* Work instruction 1:
In the news article below about a pensioner's fatal fall in Sunderland Royal Hospital, on what day was he admitted to the hospital?
* Work instruction 2:
Write a continuation of the news article below about the inquest into a pensioner's fatal fall in Sunderland Royal Hospital, picking up after its final paragraph.

* Extracted text:
A SERIOUSLY ill pensioner died after a fall in hospital left him with massive head injuries.
Ernest Vaux Trewhitt Potts was found lying near his bed on ward E53 of Sunderland Royal Hospital.
The 74-year-old suffered a fractured skull and died on New Year’s Eve last year.
An inquest into his death heard Mr Potts was admitted to the hospital on Christmas Day.
He was battling heart failure, the effects of a stroke, had plaques on his lungs, diabetes and had difficulty moving about.
The pensioner, who lived in Nookside, also suffered skin problems and his lower legs were heavily bandaged.
Healthcare assistant Ann Cole described hearing a loud thud and another patient in the six-bed bay sounding a buzzer to say Mr Potts needed help.
“We found him flat on his back and unresponsive,” she told Sunderland Coroner’s Court.
Dr Rahul Nayar said Mr Pott’s condition deteriorated the weekend before his fatal fall.
He believed he might have been suffering from hypoxia – a lack of oxygen in the body.
“Low levels of oxygen in the blood can leave a patient disorientated,” he said.
“I think his judgement might have been off and he might have attempted to stand.”
He never regained consciousness and died at the hospital.
Dr Nayar added: “Because of the severity of the bleeding and very taxing conditions, it was felt the most appropriate decision was not to have any further intervention in the form if surgery.
“The decision was taken that Mr Potts should be given appropriate nursing care and allowed to pass away with dignity.”

* Listed records:
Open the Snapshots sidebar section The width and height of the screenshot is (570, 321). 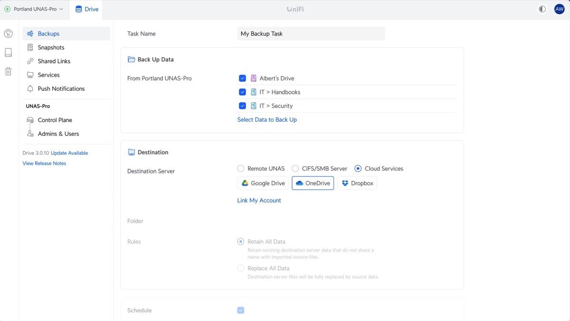[51, 47]
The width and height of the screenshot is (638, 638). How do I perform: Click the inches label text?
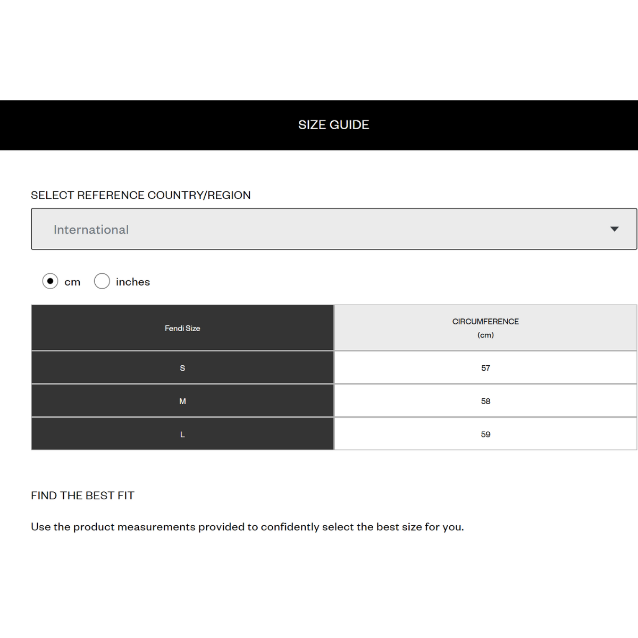[133, 282]
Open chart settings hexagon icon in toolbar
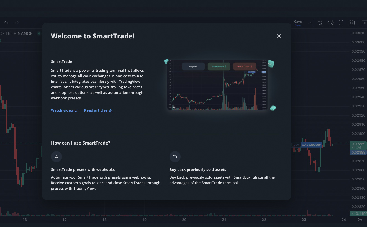367x227 pixels. tap(331, 23)
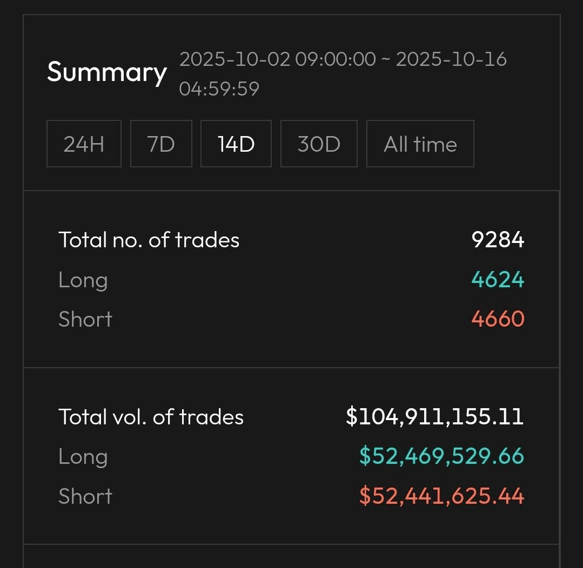Click Long label under Total no. of trades
Viewport: 583px width, 568px height.
click(x=83, y=280)
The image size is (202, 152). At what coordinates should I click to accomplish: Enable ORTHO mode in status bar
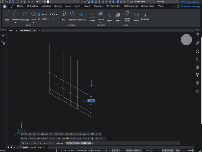116,150
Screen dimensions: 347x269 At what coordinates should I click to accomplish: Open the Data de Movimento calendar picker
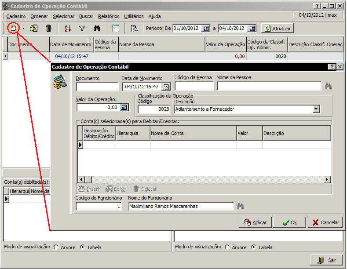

* Answer box 1:
Christmas Day.

* Answer box 2:
Ward manager Marie Stubbs said she had never seen Mr Potts, who slept in a chair, walking unaided and it usually took two nurses to help move him. Pathologist Dr Nigel Cooper told the hearing in Sunderland said Mr Pott’s brain was “severely and irreparably damaged” by the fall.
“I have no doubt it was the cause of death.”
He added: “Bleeding inside the brain can be a form of disease, but it is the kind consistent with the other injuries.”
Coroner Derek Winter recorded a verdict of accidental death.
He told hospital staff they should have spoken to patients on Mr Potts’s ward to find out what happened.
“I accept that falls are some times inevitable, even in the hospital environment, despite the best efforts of clinicians and nursing staff, but patients on the ward could have been asked what they had seen.
“That was evidence that could have been admitted as hearsay.”
He added: “It may be that we can all help other families to find out what had happened.”